Member of the Shinjuku City Assembly
- In office 1 May 2003 – 2009

Personal details
- Born: 22 April 1972 (age 54) Ōkubo, Tokyo, Japan
- Party: Independent
- Alma mater: Nihon University

= Kenichi Yoshizumi =

Japanese politician

Kenichi Yoshizumi (吉住 健一, Yoshizumi Ken'ichi) is a Japanese politician serving as the current mayor of Shinjuku, one of the special wards of Tokyo, since 2014.

== Biography ==
Yoshizumi grew up in Shinjuku, attending Ōkubo Elementary School, Toyama Junior High School, and Hiroo Senior High School.
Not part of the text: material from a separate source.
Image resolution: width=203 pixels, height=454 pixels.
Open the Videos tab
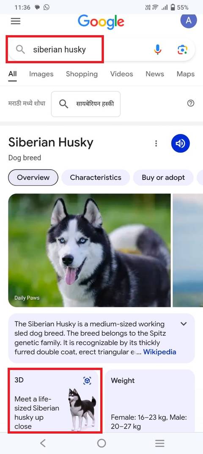tap(121, 74)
He graduated from the law faculty of Nihon University in 1996, and began his political career as a secretary for Diet member Kaoru Yosano.

Yoshizumi was elected to the Shinjuku municipal assembly in 2003 and re-elected in 2007. He was then elected to the Tokyo metropolitan assembly in 2009 and re-elected in 2013. He became mayor of Shinjuku in November 2014.

While Yoshizumi is currently not affiliated with a political party in his capacity as mayor, he has been supported by the Liberal Democratic Party, which he officially represented in the municipal and metropolitan assemblies. His LDP supporters include Miki Yamada, Keizo Takemi, Masaharu Nakagawa and Tamayo Marukawa.

In 2015, Yoshizumi named Godzilla as the official "tourism ambassador" of Shinjuku in connection with the opening of the new Toho commercial complex in Kabukicho, which features a prominent Godzilla statue. Yoshizumi called the character "the pride of Japan." In 2016, Yoshizumi presided over the introduction of public bicycle rental service in Shinjuku.